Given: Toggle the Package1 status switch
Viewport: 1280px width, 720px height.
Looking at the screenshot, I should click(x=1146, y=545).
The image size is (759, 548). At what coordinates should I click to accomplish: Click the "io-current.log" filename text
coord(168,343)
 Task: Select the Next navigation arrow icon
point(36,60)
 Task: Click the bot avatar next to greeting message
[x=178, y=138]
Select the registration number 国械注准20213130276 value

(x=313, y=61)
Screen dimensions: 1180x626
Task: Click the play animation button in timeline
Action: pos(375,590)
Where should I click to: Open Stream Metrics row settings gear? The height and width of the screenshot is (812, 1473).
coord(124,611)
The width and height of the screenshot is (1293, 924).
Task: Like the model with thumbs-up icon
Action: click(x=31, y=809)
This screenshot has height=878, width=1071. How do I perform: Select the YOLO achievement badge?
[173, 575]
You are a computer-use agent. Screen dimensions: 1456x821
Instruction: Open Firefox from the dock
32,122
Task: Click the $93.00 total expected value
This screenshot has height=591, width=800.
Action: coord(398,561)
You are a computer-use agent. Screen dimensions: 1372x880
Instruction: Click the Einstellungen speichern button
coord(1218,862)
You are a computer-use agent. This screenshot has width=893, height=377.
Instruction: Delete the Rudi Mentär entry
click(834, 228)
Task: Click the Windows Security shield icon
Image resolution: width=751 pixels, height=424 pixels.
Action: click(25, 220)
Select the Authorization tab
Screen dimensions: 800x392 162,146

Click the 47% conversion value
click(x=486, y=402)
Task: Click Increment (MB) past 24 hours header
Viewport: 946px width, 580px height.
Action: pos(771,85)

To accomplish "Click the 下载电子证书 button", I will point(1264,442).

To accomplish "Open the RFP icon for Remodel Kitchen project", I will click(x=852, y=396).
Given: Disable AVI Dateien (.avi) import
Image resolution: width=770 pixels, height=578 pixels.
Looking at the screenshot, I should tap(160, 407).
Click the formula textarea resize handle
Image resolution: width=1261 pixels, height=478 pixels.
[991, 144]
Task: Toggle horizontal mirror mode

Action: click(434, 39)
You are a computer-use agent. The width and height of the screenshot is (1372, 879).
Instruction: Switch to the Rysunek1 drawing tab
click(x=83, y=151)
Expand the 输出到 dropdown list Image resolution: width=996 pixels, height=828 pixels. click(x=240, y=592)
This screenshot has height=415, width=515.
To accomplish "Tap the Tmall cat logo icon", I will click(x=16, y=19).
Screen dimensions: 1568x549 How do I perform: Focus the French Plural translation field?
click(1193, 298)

::::

Written instruction: Rewrite the stretch of lines from the one containing "This screenshot has height=878, width=1071." through the one containing "coord(1218,862)", requests included, shifting every coordinate in the answers by adding 104 to it.

Solution to this exercise:
This screenshot has height=878, width=1071. How do I perform: Select the YOLO achievement badge?
[277, 679]
You are a computer-use agent. Screen dimensions: 1456x821
Instruction: Open Firefox from the dock
136,226
Task: Click the $93.00 total expected value
This screenshot has height=591, width=800.
Action: coord(502,665)
You are a computer-use agent. Screen dimensions: 1372x880
Instruction: Click the Einstellungen speichern button
coord(1322,966)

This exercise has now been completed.